Why this is a problem – Continuous compliancy will insure Cybersecurity readiness and assist leaders with making informed cyber security decisions. CCSCM will reduce the human error and increase Army Cyber security readiness.
Desired Outcome – Establishment of a baseline tool or suite of tools for continuous monitoring is needed. CCSCM must provide real-time continuous monitoring of the Commander Cyber Readiness inspection (CCRI) controls. CCSCM must enable Army-wide consolidation and correlation of CCRI data.
Solution Review #6:
SECURITY & SURVIVABILITY – Insider Threat (LOE# 6.1), Zero Trust Environment (LOE# 6.2)
Problem Statement – One-quarter of known breaches were the result of insider activity in 2017, according to a Forrester report.
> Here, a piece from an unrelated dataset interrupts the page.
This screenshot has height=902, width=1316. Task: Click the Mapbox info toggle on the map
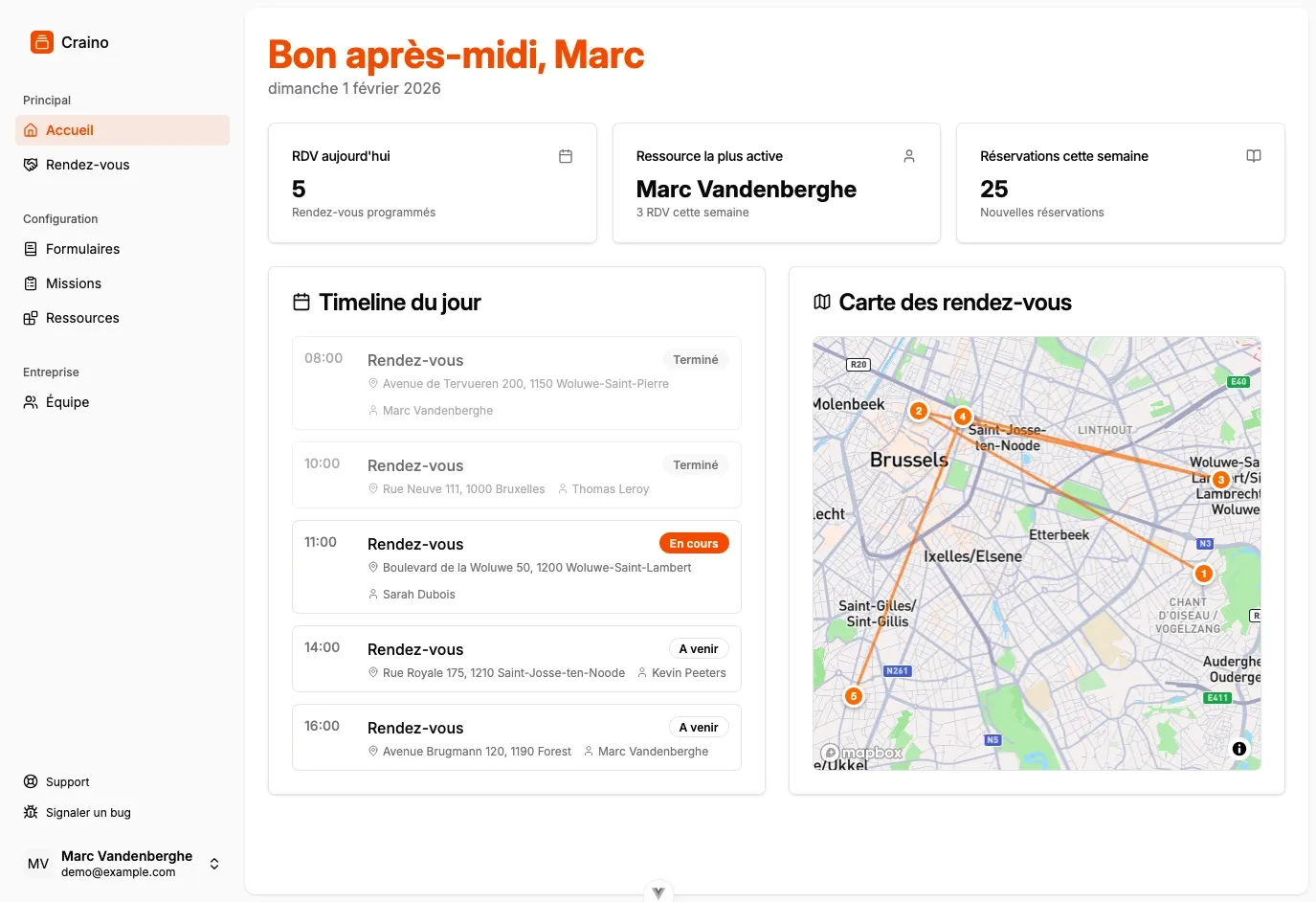1238,748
Insider Threats pose multifaceted problems for the Army. The threats can be intentional and unintentional. Both intentions provide similar devastation, if proactive and reactive/Disaster Recovery (DR) controls are not considered.
Why this is a problem – Cleared personnel are able to manipulate information systems and data maliciously, usually without detection. The detection of an insider threat is difficult, and once identified, the distinction between intentional and unintentional is challenging. Insiders often know the policies and other security controls that are in place to mitigate, detect, deter, and prevent attacks against the Army. Security policies address insider threats but there are minimal standardization of controls and tools to assist with the threat.
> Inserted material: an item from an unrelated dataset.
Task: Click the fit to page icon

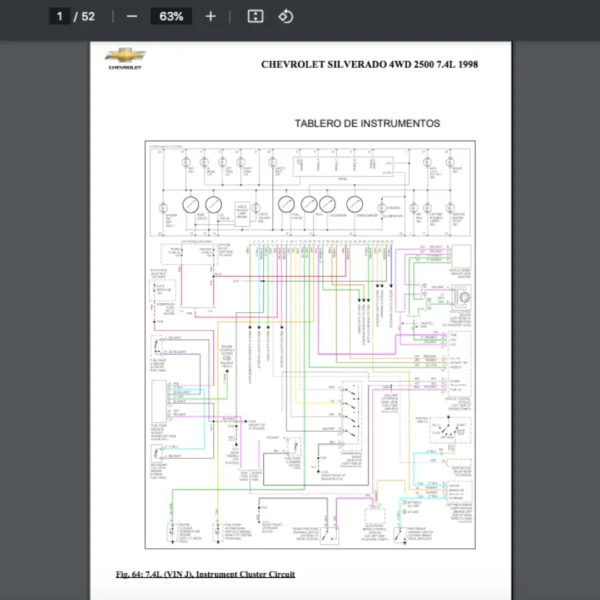Action: [x=255, y=16]
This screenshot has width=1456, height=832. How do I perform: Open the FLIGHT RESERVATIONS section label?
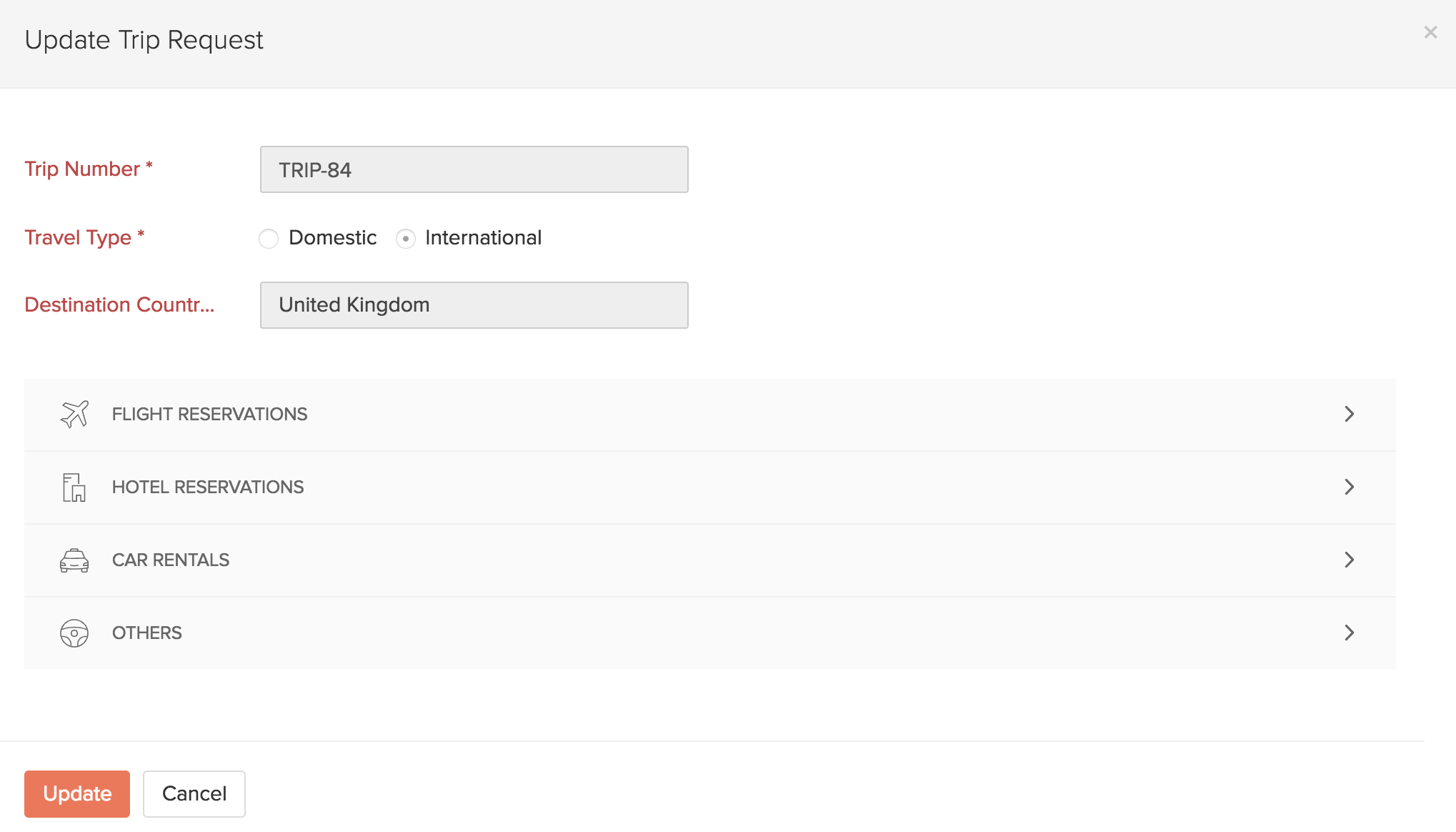coord(209,415)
Desired Outcome - Development of a standard tool to identify indicators and defend against insider threats. Standardization allows auditors and other security personnel a common platform that can aid in quickly identifying and assessing incidents. This program will inform future protection measures to combat current and emerging insider threats. The solution should address Technical, Administrative, and Physical (TAP) Controls in order to be effective. Additionally, the Army requires assistance with composing Tactics, Techniques, and Procedures (TTPs) to make a more secured environment. There needs to be a “Never Trust, Always Verify” framework to ensure our Cyber Readiness. The Army is interested in a holistic security solution that could help ensure a zero trust environment through monitoring and trust assurance at every level.
Solution Review #7:
SECURITY & SURVIVABILITY – Protected Data (LOE #6.4)
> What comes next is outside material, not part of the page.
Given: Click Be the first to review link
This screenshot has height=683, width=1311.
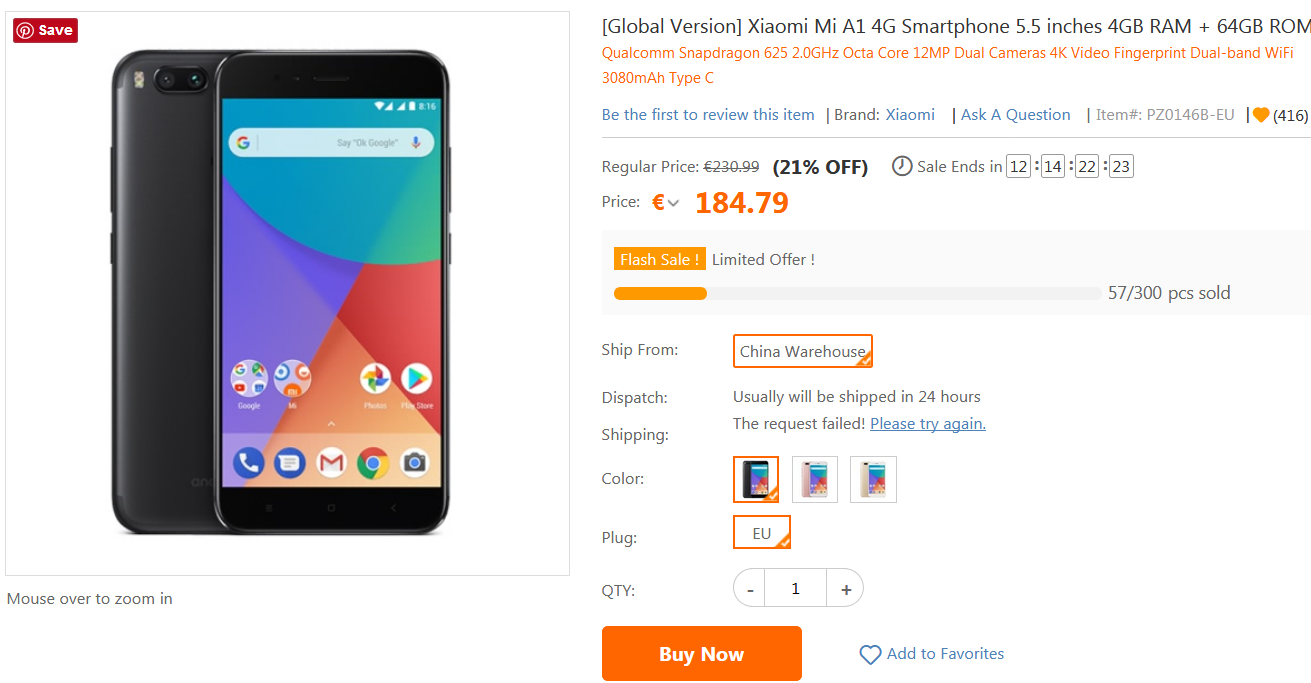Looking at the screenshot, I should [x=708, y=115].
Problem Statement – Data security and integrity remain a top priority for the Army. Data is constantly being used, transmitted, and stored at multiple levels. Protection of data must include protection from internal and external threats. Manipulation of data could be just as malicious as theft of data. Safeguarding data should not degrade operations. Endpoints are one of our most critical avenues of approach/breach, so protection methodologies must include endpoints.
Why this is a problem – Loss of data is a principal concern for Army leaders. With so much data being used, transmitted, and stored, it is difficult to determine what data has been lost or stolen. In addition, the Army needs to have a more effective access control methodology for all echelons. The Army has been effective at protecting data at some levels of security, but other levels have been less effective.
Desired Outcome – An aggressive accountability and auditing tool is needed to inventory and safeguard data at all levels. The Army needs an automated methodology to tag and categorize all unstructured data, and to properly categorize and classify the data. This will support safeguard methods and protection activities. This must be a verifiable process that enables machine learning/AI. The ideal tool should address protection from loss of information, modification, and loss of availability, which should be in the forefront of Army Cyber protection and Cyber Readiness, and should include TAP controls to ensure all malicious avenues of approach are considered.